#### SUPPLIED INFORMATION ####

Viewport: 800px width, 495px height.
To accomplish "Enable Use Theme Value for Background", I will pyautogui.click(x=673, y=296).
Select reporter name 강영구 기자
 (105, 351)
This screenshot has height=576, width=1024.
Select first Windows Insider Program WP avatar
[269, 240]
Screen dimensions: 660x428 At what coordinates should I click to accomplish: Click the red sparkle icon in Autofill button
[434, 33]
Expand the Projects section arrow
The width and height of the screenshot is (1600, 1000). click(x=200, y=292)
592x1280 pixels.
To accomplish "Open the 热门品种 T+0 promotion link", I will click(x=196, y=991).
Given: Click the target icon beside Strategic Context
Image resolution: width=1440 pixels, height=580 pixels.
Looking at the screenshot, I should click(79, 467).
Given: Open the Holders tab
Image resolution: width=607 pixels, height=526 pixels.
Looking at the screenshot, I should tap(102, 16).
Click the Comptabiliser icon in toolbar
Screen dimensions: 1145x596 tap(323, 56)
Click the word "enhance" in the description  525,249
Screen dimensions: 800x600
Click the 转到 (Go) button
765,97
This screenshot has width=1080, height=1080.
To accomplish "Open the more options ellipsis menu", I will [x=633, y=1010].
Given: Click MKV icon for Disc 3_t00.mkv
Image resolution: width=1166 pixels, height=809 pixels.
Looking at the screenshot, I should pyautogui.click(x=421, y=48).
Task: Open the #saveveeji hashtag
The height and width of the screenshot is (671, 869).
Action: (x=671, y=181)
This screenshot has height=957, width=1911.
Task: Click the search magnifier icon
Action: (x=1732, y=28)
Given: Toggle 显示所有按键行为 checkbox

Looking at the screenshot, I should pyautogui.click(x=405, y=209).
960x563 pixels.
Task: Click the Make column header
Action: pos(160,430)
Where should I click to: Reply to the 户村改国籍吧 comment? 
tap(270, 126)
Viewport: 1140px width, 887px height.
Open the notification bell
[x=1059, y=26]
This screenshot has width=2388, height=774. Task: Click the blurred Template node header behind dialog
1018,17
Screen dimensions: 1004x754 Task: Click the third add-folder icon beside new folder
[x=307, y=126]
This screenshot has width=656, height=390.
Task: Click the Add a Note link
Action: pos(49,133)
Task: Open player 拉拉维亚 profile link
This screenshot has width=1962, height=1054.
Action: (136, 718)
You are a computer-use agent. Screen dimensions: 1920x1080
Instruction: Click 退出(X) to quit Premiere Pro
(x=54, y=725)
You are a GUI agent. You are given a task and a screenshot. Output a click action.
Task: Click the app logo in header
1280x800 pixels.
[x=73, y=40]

####

**TASK TO CARRY OUT:** Would you output, from the records above, exactly the run of lines that starts at the line containing "Click the 转到 (Go) button" and ends at the line containing "Task: Open the #saveveeji hashtag", and only that run?

**RESULT FOR THIS EXERCISE:**
Click the 转到 (Go) button
765,97
This screenshot has width=1080, height=1080.
To accomplish "Open the more options ellipsis menu", I will [x=633, y=1010].
Given: Click MKV icon for Disc 3_t00.mkv
Image resolution: width=1166 pixels, height=809 pixels.
Looking at the screenshot, I should pyautogui.click(x=421, y=48).
Task: Open the #saveveeji hashtag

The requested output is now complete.